▸ Task objective
Each record, word for word and stripped of pictures, is what the answer should contain.
Given information: Begin
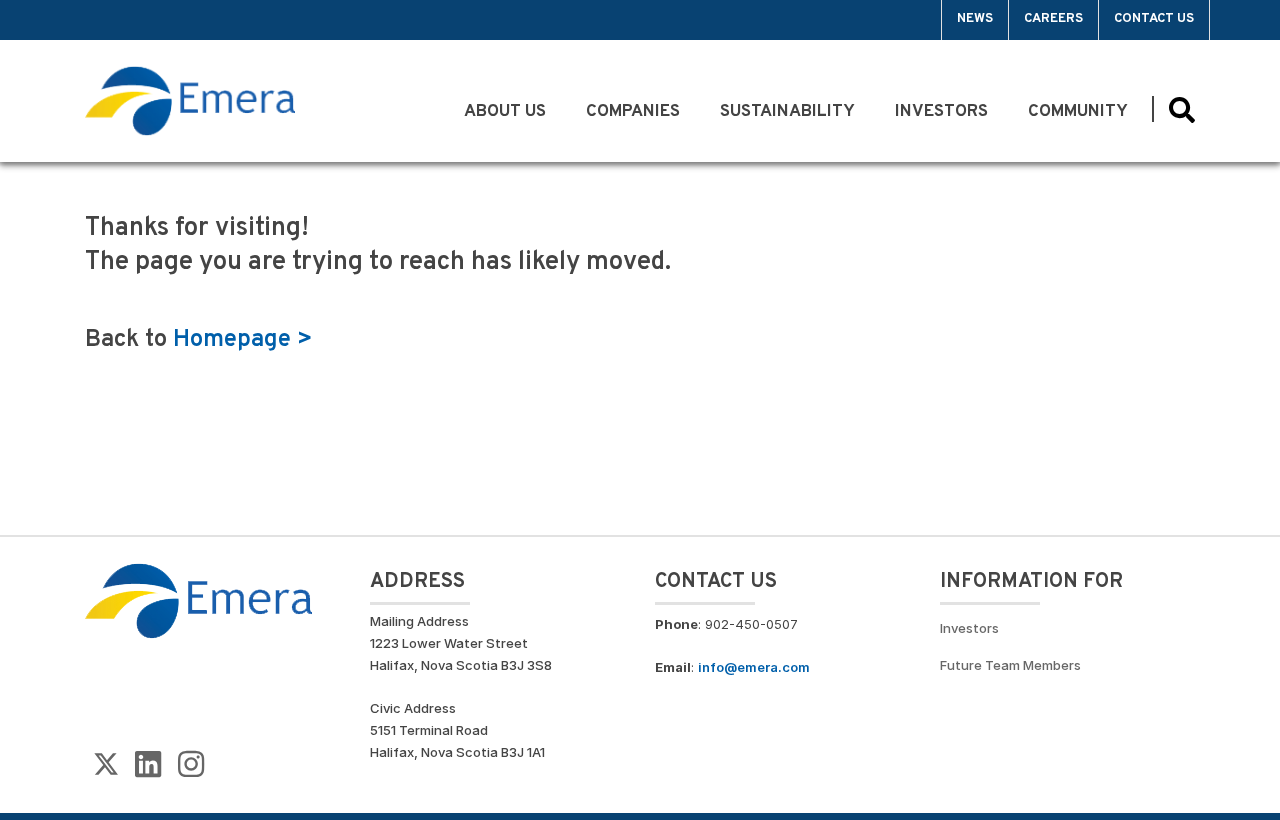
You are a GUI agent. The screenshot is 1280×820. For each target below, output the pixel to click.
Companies (633, 112)
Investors (941, 112)
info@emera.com (754, 667)
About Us (505, 112)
Given information: End
▸ Response
You are a GUI agent. The screenshot is 1280×820. For each target below, output the pixel to click.
Companies (633, 112)
Investors (941, 112)
info@emera.com (754, 667)
About Us (505, 112)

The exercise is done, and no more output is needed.